*Aufgaben zur Übung*:
(1) Schreiben Sie einen Abschnitt aus dem Lesetext wörtlich ab: Beginnen Sie bei den Worten „Aus berufenem Munde“ und hören Sie nach den Worten „nicht höher werde.“ auf.
(2) Suchen Sie aus den Datensätzen jede Zeile heraus, in der die Zeichenfolge „Image“ vorkommt, und schreiben Sie diese Zeilen ab.

*Lesetext*:

################

Die Maut für Personenwagen wird kommen
Kommentar: Aus Wahlversprechen wird Abzocke von Peter Schwerdtmann
ampnet – 30. Januar 2010. In den Kaffeepausen des 48. Verkehrsgerichtstages in Goslar hörte man kaum noch Zweifel: Die Maut für Personenwagen wird kommen. Da waren sich die rund 1700 Teilnehmer aus Verkehrsministerien, anderen Behörden, Verbänden, Wissenschaft und Technik einig. Nach den Landtagswahlen in Nordrhein-Westfalen wird auch das Wahlversprechen der Kanzlerin, keine Pkw-Maut zu wollen, nichts mehr wert sein.
Aus berufenem Munde wurde in Goslar immer wieder darauf hingewiesen, dass allen Dementis zum Trotz im Hintergrund bereits Arbeitsgruppen an den Details feilen. Danach soll die Maut pro Jahr und Personenwagen etwa 100 Euro einbringen, und niemand glaubt mehr an die Zusage, die anderen Abgaben der Autofahrer würden abgebaut, so dass die Gesamtbelastung nicht höher werde.

################

*Extrahierte Angaben*:

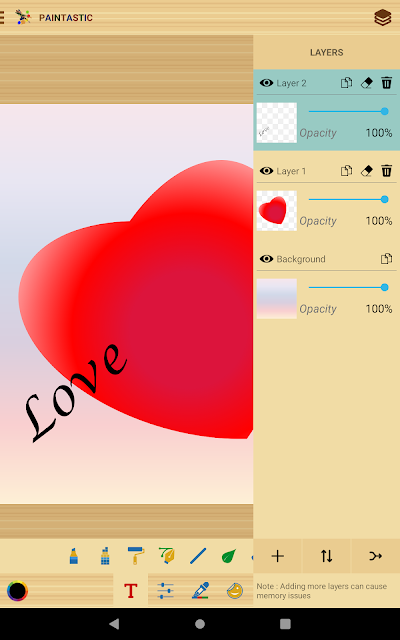Open the hamburger menu
This screenshot has height=640, width=400.
tap(2, 18)
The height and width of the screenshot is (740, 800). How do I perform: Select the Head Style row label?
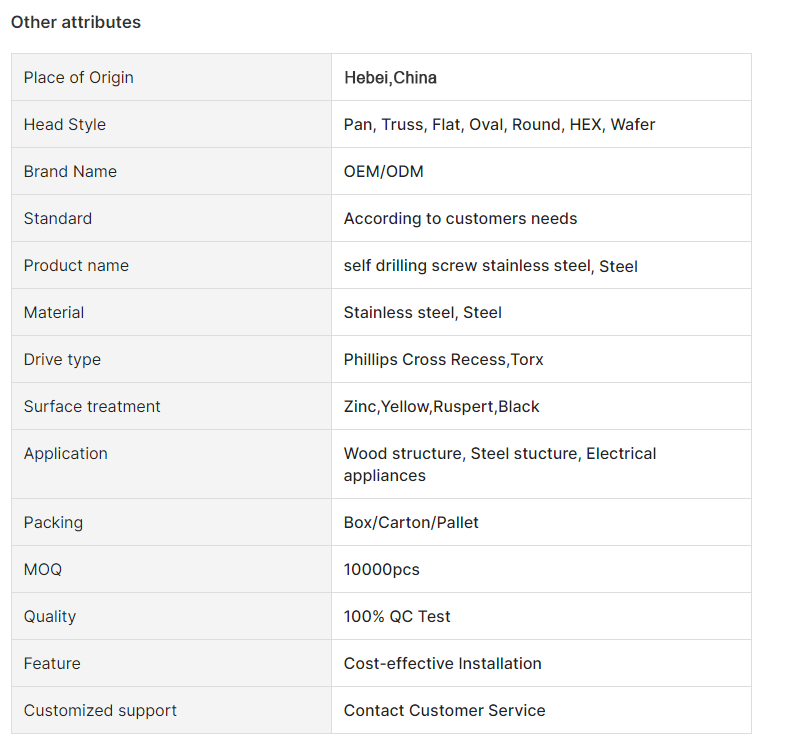pyautogui.click(x=65, y=125)
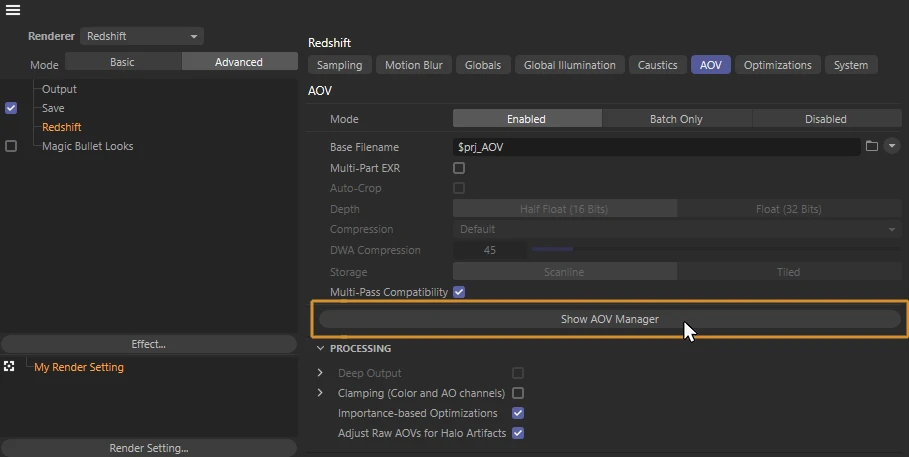Open the Optimizations tab
Image resolution: width=909 pixels, height=457 pixels.
click(x=777, y=65)
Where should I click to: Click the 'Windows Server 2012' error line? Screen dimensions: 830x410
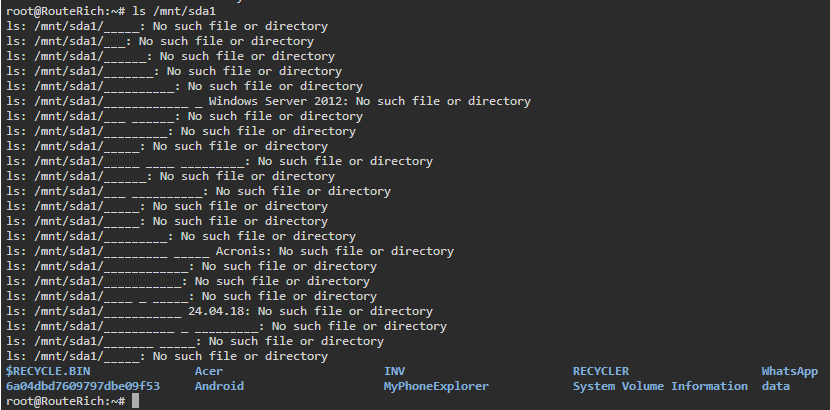(268, 101)
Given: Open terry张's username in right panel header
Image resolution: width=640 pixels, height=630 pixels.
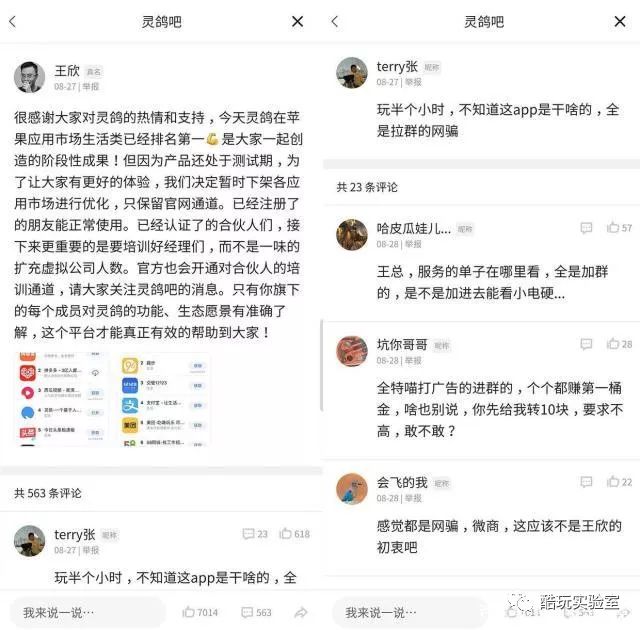Looking at the screenshot, I should pyautogui.click(x=397, y=67).
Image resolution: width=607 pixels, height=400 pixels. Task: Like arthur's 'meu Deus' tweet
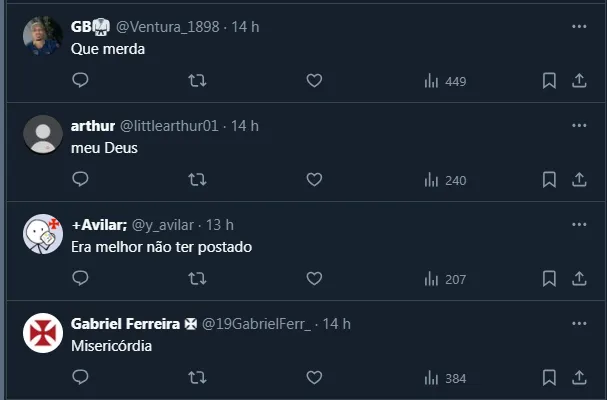coord(314,180)
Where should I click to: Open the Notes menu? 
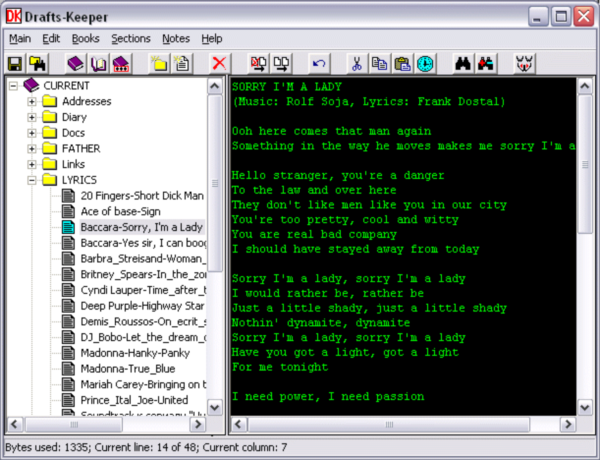[175, 38]
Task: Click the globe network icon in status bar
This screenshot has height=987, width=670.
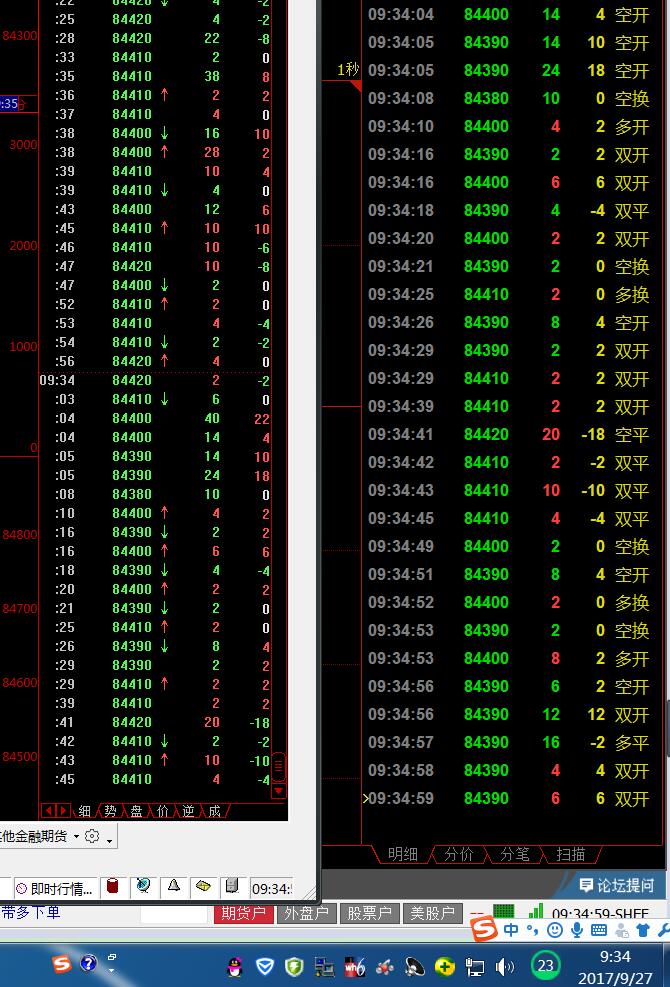Action: point(143,887)
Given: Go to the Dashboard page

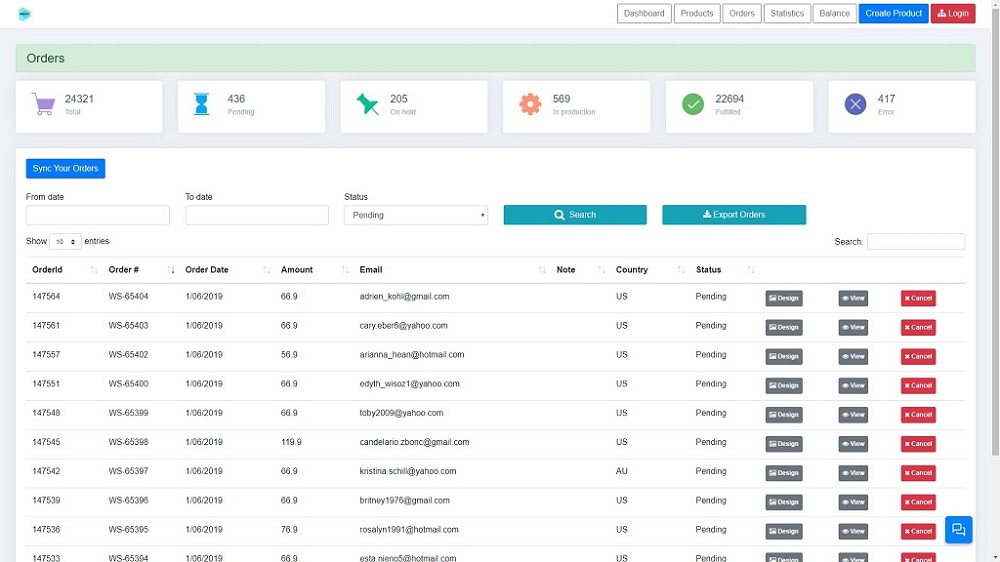Looking at the screenshot, I should pos(644,14).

################

*Ergebnisse der Aufgaben*:
(1)
Aus berufenem Munde wurde in Goslar immer wieder darauf hingewiesen, dass allen Dementis zum Trotz im Hintergrund bereits Arbeitsgruppen an den Details feilen. Danach soll die Maut pro Jahr und Personenwagen etwa 100 Euro einbringen, und niemand glaubt mehr an die Zusage, die anderen Abgaben der Autofahrer würden abgebaut, so dass die Gesamtbelastung nicht höher werde.

(2)
Image resolution: width=909 pixels, height=457 pixels.
Image resolution: width=640 pixels, height=630 pixels.
Image resolution: width=607 pixels, height=400 pixels. Task: Like arthur's 'meu Deus' tweet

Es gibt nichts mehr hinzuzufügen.